The Colors of Touring

by Andy Dappen

 

My daughter paints in oils. One of her paintings on the living room mantle of a goat’s face, looks realistic from a distance but is swatch book of color when examined closely. “Painting makes you see color completely differently -- there are so many shades of color and so many colors within color,” she has told me. “You don’t recognize that at first, but when you try to paint what you’re really seeing, it’s fascinating what you find inside the blue of the sky, the green of a tree ... or the white of a goat’s face.”

 

I decide to practice observing like a painter on an early morning ski tour. Rather than believing what my brain says, I keep asking what my eyes actually see. The start of my tour is through the blackness of early morning. The sky is deep, deep gray overhead and brightens to a slate gray on the eastern horizon. In the southern sky a crescent moon hangs on a mottled charcoal curtain like a slice of cantaloupe.

 

The sky begins to lighten surprisingly quickly. To the east, dark gray fishbone clouds are stamped over a lighter gray sky. Contrails from jets flying to places east are gray ribbons strung across the sky. The trendy crescent moon, feeling orange was so last-half-hour, is now a pale shade of margarine.

 

The sun is 30 minutes from breaching the horizon but the stratospheric contrails suddenly light up.
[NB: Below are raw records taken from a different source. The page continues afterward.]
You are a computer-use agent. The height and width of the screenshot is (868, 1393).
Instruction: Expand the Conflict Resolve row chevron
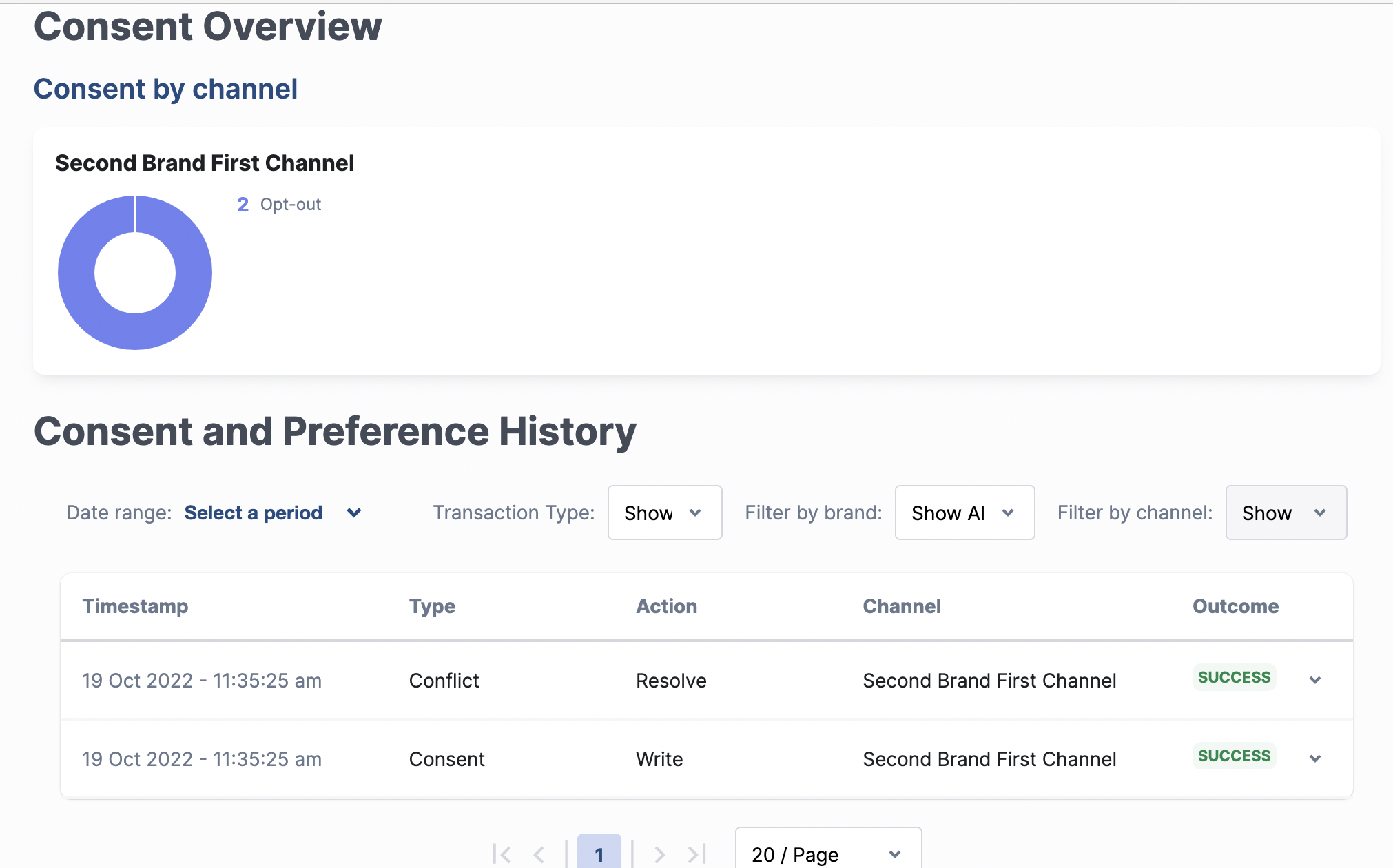click(1315, 680)
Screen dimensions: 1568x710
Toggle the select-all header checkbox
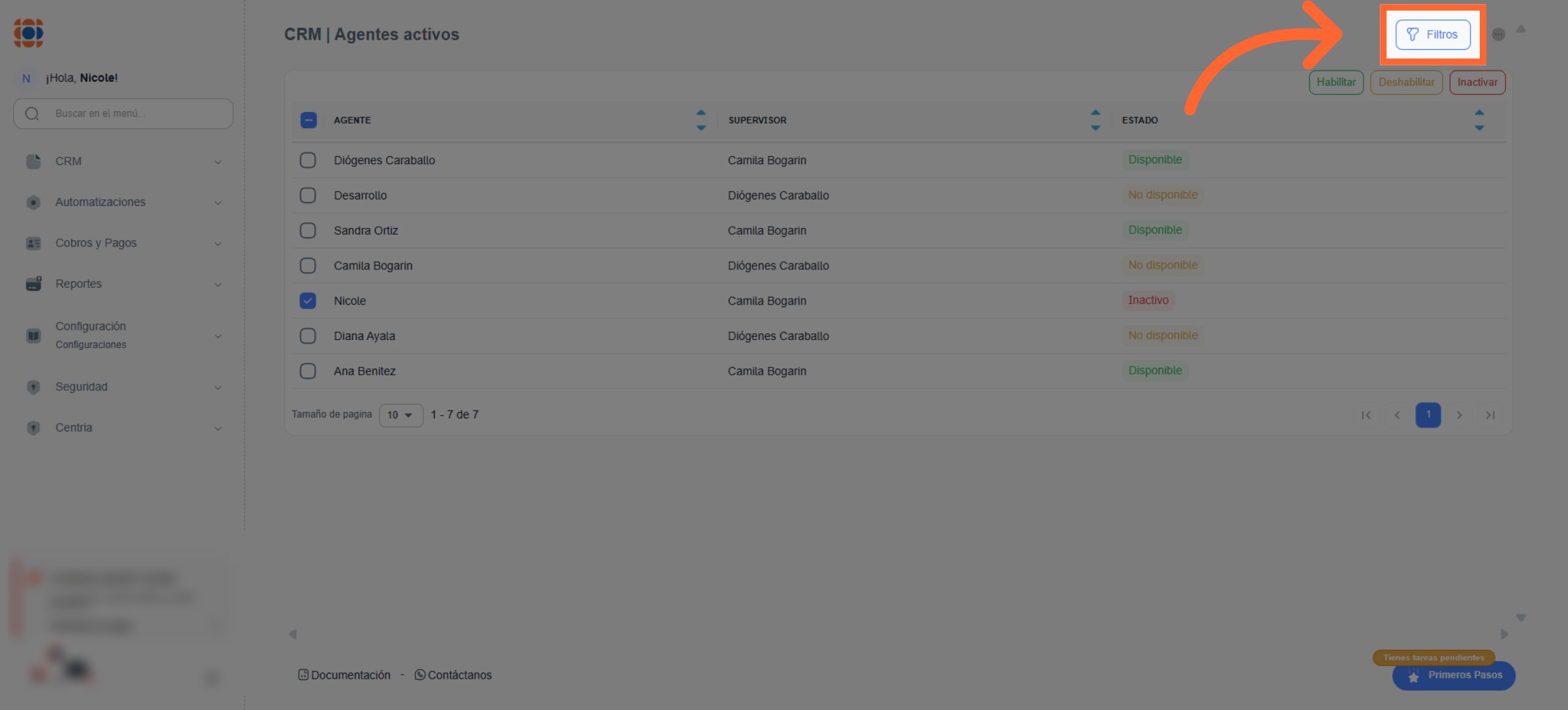tap(308, 120)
Are they orange, pink, or…something in between? I decide they’re salmon. The fishbone clouds have morphed, too. Now they are variegated shades of gray and white. The color of the snow around me is subtle and I fail to define if the highlights on the hummocks ahead are eggshell white or tinged with the palest of yellows. The shadowed sides of the same hummocks are equally confusing – are they pure gray or gray tinged with blue?

 

The sun keeps climbing at its relentless pace, and this kaleidoscopes the sky and clouds to the east through shades of pink, orange, yellow, and white. The contrails I’ve been watching flame to yellow and then wash-out to white. My fishbone clouds do the same.

 

On the western horizon a thin veil of clouds surrounding Pitcher Peak turns to magenta while the cotton-ball clouds over Twin Peaks go pink. Soon the whole massif of Twin Peaks facing the sun is pink-washed. But the pink is a momentary affair that's as transitory as joy. As quickly as it arrived, the pink yellows and then whitens.

 

All these color changes have me reaching for the camera on a minute-by-minute basis. Bare skin on 25-degree metal turns my digits blue. Actually they are a dark red accented with blue to the point of being maroon. But they feel blue. I up the pace to pump warm blood their way.

 

Near my summit, the sun tops the horizon. The heat is immediate and I understand Twin Peaks better – the warmth makes me feel pink. The bark on the ponderosa pines I ski past are suddenly emoting warmth as well -- their trunks are mottled orange poles, their canopies composed of countless needles that are green with a hair-thin white lines added by the sun. 

 

The summit view proves to be a gray affair. Yes, there are still subtle pastels of yellow and pink on the clouds to the east and the snow catching sun is salted with rainbow sparks reflecting off frost crystals. But around me is a landscaped colored by hundreds of shades of gray. The clouds in the western sky easily exhibit over a dozen shades -- I see everything from bruised gray to dirty newspaper gray. The snow on the shaded side of the hill is rippled and layered from wind and each of the ripples is a different ring of gray. Meanwhile, looking out at the shaded hills on the horizon, my mind attaches green to the trees, brown to the rocks, and white to snow yet this all a trick – my eyes actually see a monochrome scene composed of complex gradations of gray.

 

During the descent the artist’s eye is shoved in the pack along with the climbing skins. The snow’s texture and composition is nearly as complex as its color. It’s windblown here, sun crusted there, firm in this place, breakable elsewhere, easily carved on one turn, and trapping the skis on the next. Strict attention to its appearance and feel is needed to keep on top of the snow rather than to find oneself inside it.

 

Half way down I stop to take in color one final time. Around Burch Mountain to the north, the shadowed draws of hills are the color of shark skin while the crests of those same hills glow in shades of yellow and white. Overhead the sky is anything but a uniform hue of blue -- it stratifies into bands ranging from cobalt directly above to a washed-out robin’s egg blue near the horizon. The scene in every direction is head spinning -- no wonder the brain generalizes -- there’s so much color it’s impossible to catalog it all.

 

Only the overall color of this pre-work, morning ski tour is easy to peg: Pure gold.